The purpose was to transform data fetched from a face detection AI Google Cloud Vision. I used positions and sentiments of faces detected by the AI to create a layer containing emojis overlaying the faces.
- Layer selection (CSS + SVG vs. Canvas)
- How to call the API in a secure way
- Several unsuccessful tests on the display of textual data below the image
- I wasn't sure how to code the widget components after I analysed the code available in the HUB.
- Tailwind is not ideal with Svelte, compared to SCSS, but some nice and interesting discoveries/features in its use.

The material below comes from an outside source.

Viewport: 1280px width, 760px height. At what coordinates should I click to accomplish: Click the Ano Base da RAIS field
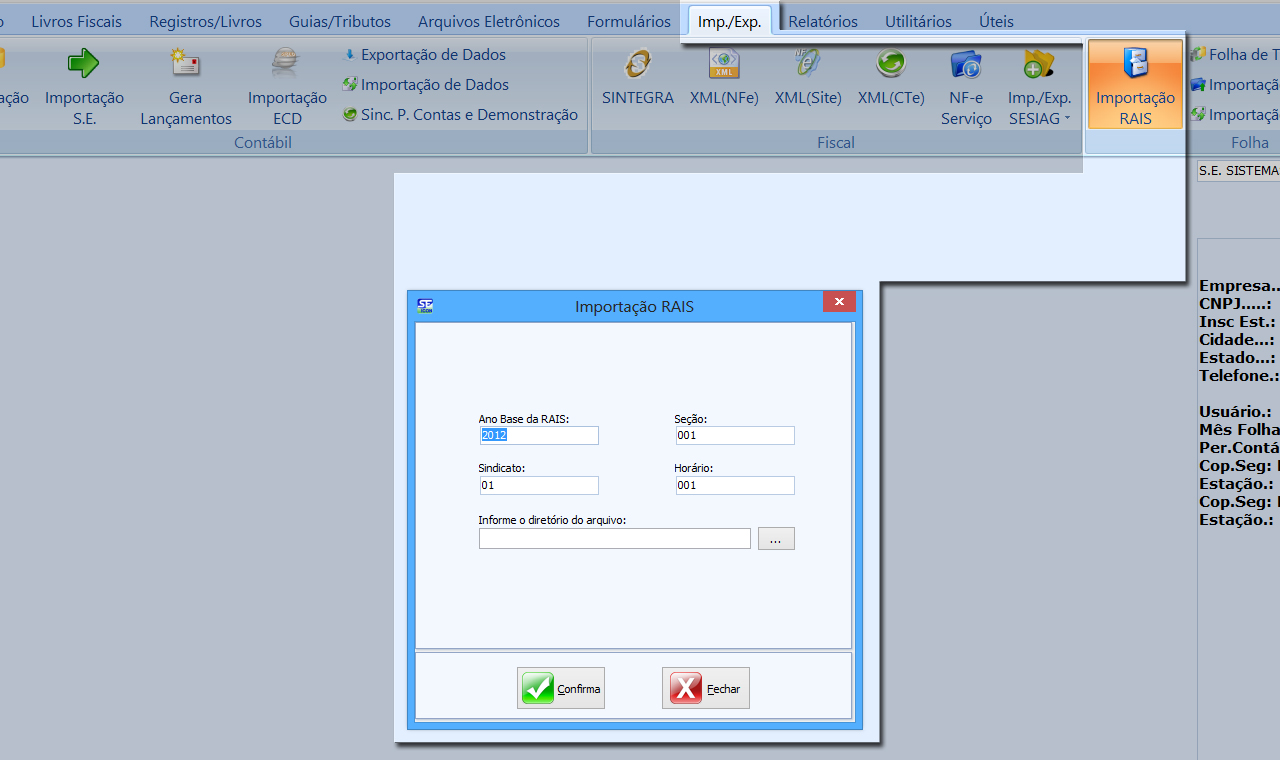pyautogui.click(x=539, y=436)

For each sentiment (in a list of 4: joy, anger, sorrow, surprise) Google Cloud Vision provides a degree of likelihood. I converted these degrees into emojis. My goal in further work is to add granularity in the emojis selection, by studying different ways of combining sentiments. Even though Rekognition could discriminate between 9 different sentiments, I found that one of its drawback was that its outputs tend to be more polarized (e.g. 99.3% Happy, when there is only one little smile).
The code is clearly improvable, as it's a hybrid between what you did for the widgets and the limited need for the exercise. I may have spent a bit too much time on this.
I saw that you use className
to pass class
in components but I can suggest to use {$$props.class}
which requires fewer lines of code in the child component.